[Text segment]
▼▼▼

Subsequent to this meeting on November 22, 1954, in accordance with CFR 32, sec. 1660.20(d), Local Board No. 37, Simpson’s draft board in San Francisco, assigned him to work at a private place of employment. Simpson failed to comply with this order. The State Director sent his file to the National Headquarters of the Selective Service Board for consideration for prosecution, in accordance with CFR 32, sec. 1660.30. On January 24, 1955, the General Counsel of the National Headquarters of the Selective Service System wrote to the State Director informing him that prosecution would not be recommended, for the reason that the United States District Court for Connecticut had held on Noyember 12, 1954 that an involuntary assignment to work in private employment is not authorized by the Universal Military Training and Service Act, as amended. U. S. v. Copeland, D.C.Conn.1954, 126 F.Supp. 734. The letter continues as follows:

“* # * it is suggested that the local board reprocess this case, selecting another place of employment with a state, county, or municipal hospital or institution. After the local board has determined that such work is available, and is appropriate to be performed by this registrant, his cover sheet should be returned to this office with a request that the Director approve the issuance of a work order.”

▲▲▲

[Supplied data]

▼▼▼

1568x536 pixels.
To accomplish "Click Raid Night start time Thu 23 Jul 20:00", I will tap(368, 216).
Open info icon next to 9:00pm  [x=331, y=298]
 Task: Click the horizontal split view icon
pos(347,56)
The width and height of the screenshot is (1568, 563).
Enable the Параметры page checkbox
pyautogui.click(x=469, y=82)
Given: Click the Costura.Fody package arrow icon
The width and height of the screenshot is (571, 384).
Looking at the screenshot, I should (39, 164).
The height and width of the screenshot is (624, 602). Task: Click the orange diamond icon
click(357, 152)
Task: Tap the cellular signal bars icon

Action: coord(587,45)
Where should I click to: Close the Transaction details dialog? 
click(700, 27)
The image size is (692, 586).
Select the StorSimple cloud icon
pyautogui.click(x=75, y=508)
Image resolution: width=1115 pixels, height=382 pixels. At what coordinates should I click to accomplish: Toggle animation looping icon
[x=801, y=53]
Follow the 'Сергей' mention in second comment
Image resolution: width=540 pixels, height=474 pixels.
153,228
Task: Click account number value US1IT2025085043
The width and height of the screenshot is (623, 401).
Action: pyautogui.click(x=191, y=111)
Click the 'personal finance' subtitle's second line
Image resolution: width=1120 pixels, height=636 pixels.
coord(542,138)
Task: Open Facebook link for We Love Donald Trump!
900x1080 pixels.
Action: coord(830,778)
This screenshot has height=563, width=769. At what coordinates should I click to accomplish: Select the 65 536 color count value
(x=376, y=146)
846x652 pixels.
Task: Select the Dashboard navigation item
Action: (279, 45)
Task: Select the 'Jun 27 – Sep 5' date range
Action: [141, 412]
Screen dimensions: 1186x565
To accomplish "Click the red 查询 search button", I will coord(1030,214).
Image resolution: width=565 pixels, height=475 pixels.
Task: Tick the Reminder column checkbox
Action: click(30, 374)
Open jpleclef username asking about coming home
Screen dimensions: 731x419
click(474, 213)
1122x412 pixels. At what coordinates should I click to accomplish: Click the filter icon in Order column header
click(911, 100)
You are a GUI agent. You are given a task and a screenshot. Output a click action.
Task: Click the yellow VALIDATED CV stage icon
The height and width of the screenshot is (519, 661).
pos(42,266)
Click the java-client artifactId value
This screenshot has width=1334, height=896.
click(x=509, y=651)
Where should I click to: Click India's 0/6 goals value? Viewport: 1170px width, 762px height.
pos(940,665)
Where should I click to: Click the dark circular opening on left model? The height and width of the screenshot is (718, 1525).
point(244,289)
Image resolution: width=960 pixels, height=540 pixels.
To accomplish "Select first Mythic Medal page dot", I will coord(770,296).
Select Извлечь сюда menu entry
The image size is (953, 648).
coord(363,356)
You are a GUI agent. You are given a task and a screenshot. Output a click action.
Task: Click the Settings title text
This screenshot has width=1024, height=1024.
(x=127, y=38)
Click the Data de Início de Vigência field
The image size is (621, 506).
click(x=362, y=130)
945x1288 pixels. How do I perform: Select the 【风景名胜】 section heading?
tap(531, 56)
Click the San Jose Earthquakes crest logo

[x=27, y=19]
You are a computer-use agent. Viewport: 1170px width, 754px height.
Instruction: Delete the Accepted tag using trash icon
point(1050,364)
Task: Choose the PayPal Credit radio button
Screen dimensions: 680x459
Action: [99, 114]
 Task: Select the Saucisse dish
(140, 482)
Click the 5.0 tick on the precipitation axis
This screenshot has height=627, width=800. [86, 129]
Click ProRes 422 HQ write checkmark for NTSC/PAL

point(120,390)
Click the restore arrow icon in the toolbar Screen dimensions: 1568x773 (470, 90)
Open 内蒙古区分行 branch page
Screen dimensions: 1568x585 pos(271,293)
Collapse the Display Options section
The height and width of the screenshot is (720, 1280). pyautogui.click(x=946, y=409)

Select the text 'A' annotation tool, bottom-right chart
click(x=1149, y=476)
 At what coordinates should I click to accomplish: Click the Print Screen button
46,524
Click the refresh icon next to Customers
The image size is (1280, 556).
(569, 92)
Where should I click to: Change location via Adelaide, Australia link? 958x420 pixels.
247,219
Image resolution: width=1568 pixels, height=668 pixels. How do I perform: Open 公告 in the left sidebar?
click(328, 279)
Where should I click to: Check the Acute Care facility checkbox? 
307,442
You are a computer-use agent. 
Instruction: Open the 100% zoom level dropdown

▲▲▲

[Work instructions]
1. Condense the paragraph of the text on Simpson's Selective Service case that begins "Subsequent to this meeting" into a bulleted list, keeping its main facts.
2. Write the next paragraph of the text on Simpson's Selective Service case, following on from the end of the quoted letter.

[Responses to the exercise]
1.
- After the meeting on November 22, 1954, Local Board No. 37 in San Francisco, Simpson's draft board, assigned him to work at a private place of employment under CFR 32, sec. 1660.20(d).
- Simpson did not comply with the order.
- Under CFR 32, sec. 1660.30, the State Director sent Simpson's file to the National Headquarters of the Selective Service Board to be considered for prosecution.
- On January 24, 1955, the General Counsel of the National Headquarters wrote to the State Director that prosecution would not be recommended.
- The reason was a 1954 holding of the United States District Court for Connecticut, in U. S. v. Copeland, 126 F.Supp. 734, that the Universal Military Training and Service Act, as amended, does not authorize an involuntary assignment to work in private employment.

2.
Subsequently, on April 14, 1955, Local Board No. 37 assigned Simpson to work at the Mendocino State Hospital, Talmadge, California. Simpson failed to comply with this order and was thereupon indicted. The grounds of defendant’s argument are two:

1. He asserts that the letter from the General Counsel of the National Headquarters to the State Director of Selective Service, quoted above, constitutes an order to the local board requiring that board to reprocess his case ab initio. This argument is groundless. The General Counsel’s letter is advisory only, suggesting to the State Director the proper procedure to be followed under the provisions of Section 1660.20 of the Regulations. It adds nothing to those provisions or to the duties of the local board. Section 1660.20 provides for four steps to be taken by the local board, the last one of which is the issuance of an order to report to a place of employment. It was the local board’s designation on November 22, 1954 of an invalid place of employment, which caused it to fail to comply with Section 1660.20(d). On April 14, 1955, it corrected that error by designating a proper place of employment. There is nothing in Section 1660.-20 to suggest that the board was required to retrace all its earlier valid steps under the provisions of Section 1660.20.

2. Defendant also asserts that the local board failed to comply with the provisions of sec. 1660.20(b) when it submitted to the defendant three places of employment, one of which was improper by reason of being a private place of employment. This defect is amply cured, however, by the meeting of July 15, 1954, at which defendant was proffered a list, not of three, but of' all the approved places of employment in the United States. Defendant’s refusal even to consider the list at that time obviously made pointless any renewed proffer of three places by the local board. Defendant cannot have been prejudiced by this irregularity in the original proffer.

The defendant here has had more than ample opportunity to avail himself of a free choice of a place of employment to discharge himself of his obligation of service to the country. He has been given the widest choice which was within *805the power of the Selective Service System to offer, and he has failed to take advantage of it. He now seeks to defend on the ground of asserted procedural defects which could not possibly have detracted from the substance of the rights which Congress determined he shall have.

The Court being fully informed in the premises, the motion for acquittal is hereby denied. The Court finds the defendant guilty as charged.